DMCA threats have also been made against researchers who discovered more serious security flaws in software.
In 2002, Hewlett-Packard went after researchers with SnoSoft who found 22 vulnerabilities in Tru64, its Unix operating system. HP initially accused the researchers of violating the DMCA when exploit code for one of the vulnerabilities they discovered appeared online. But the company backed down after HP employees and others warned then-CEO Carly Fiorina that the company's aggressive stance would curb future vulnerability research that could help HP create more secure software.
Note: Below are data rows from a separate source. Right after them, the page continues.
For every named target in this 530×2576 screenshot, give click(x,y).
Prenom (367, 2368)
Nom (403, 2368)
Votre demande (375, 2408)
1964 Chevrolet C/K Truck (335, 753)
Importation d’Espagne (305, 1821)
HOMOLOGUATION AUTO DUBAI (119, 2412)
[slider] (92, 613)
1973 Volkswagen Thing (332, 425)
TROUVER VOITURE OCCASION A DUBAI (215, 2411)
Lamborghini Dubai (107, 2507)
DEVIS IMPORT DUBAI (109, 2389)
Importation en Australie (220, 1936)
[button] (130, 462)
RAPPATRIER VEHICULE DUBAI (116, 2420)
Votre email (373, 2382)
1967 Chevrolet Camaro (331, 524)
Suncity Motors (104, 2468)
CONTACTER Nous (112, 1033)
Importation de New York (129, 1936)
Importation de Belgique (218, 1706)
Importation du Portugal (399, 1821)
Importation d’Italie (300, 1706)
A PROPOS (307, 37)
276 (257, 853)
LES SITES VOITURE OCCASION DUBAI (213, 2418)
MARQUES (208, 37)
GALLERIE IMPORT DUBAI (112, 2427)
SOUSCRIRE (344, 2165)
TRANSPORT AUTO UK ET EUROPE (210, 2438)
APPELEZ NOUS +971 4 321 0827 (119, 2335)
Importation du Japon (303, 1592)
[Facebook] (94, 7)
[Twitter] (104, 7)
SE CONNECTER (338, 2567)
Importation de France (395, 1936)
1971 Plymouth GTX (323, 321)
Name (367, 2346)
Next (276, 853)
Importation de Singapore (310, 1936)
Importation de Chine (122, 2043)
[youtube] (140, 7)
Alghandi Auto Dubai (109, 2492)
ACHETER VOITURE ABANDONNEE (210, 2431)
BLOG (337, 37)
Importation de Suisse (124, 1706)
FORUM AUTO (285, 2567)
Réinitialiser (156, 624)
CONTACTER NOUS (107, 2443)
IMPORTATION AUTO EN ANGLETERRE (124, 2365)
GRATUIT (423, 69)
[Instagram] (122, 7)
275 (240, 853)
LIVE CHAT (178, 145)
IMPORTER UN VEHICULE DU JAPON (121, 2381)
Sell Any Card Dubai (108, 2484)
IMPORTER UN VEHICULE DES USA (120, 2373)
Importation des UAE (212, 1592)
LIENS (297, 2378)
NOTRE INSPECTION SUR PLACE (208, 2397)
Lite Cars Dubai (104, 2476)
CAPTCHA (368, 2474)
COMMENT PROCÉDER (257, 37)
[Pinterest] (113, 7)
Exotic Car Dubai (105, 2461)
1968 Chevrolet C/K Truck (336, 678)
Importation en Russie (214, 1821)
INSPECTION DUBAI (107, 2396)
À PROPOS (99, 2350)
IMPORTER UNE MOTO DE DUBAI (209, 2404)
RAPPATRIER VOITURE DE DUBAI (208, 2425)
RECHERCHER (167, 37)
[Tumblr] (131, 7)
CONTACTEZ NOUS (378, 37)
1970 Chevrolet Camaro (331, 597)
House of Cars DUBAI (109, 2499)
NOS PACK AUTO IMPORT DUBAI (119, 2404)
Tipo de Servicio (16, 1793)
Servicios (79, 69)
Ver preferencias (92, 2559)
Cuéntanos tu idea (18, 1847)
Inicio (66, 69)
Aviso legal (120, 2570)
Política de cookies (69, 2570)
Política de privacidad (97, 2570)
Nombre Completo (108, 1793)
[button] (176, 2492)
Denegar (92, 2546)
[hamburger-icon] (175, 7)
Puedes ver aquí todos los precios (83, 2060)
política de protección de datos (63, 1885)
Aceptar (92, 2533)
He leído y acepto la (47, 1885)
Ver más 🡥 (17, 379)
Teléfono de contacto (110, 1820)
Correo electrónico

It's because of cases like this one---any many others targeting researchers---that the security community has long sought exemptions to the DMCA that would allow them to reverse-engineer software and disclose vulnerabilities found in systems, without facing legal threats. This is a particularly critical issue with regard to devices and systems with life-threatening and public safety implications, such as the software used in vehicles and medical devices. Car owners and patients have been fighting for the right to get access to the proprietary software embedded in their vehicles and devices, as well as the data these devices collect about them, in order to gauge the security of the systems, without having to fear a DMCA threat in the process.
The Librarian of Congress, along with the Copyright Office, is responsible for approving exemptions and over the years have done exactly this for various purposes. But the process of submitting exemptions is long and arduous and requires that those submitting requests provide extensive evidence of a need. And even when exemptions are granted, they are generally very narrow in scope and only last for three years, after which they have to be renewed or they expire. In 2006, for example, the Librarian approved a long-sought exemption to allow smartphone owners to jailbreak their devices in order to switch carriers. That exemption got expanded in 2009 to include jailbreaking for any purpose. But in 2013, the jailbreaking exemption for smartphones expired and wasn't renewed.
Last year, in the wake of several disclosures about security problems in vehicle software, the Library of Congress approved an exemption for hacking car software for the purpose of doing good-faith security research, and another exemption for the authorized owners of vehicles to bypass protections on vehicle software for diagnosis, repair or lawful modification purposes. Similarly, a new exemption for medical devices approved last year also allows patients to access data generated by an implanted device they own. But without reform of the DMCA, these and other exemptions will remain narrowly focused and have to go through the renewal process in three years.
Luckily, researchers now have three years to uncover serious problems with these systems in order to gather evidence that such exemptions are needed and should be renewed.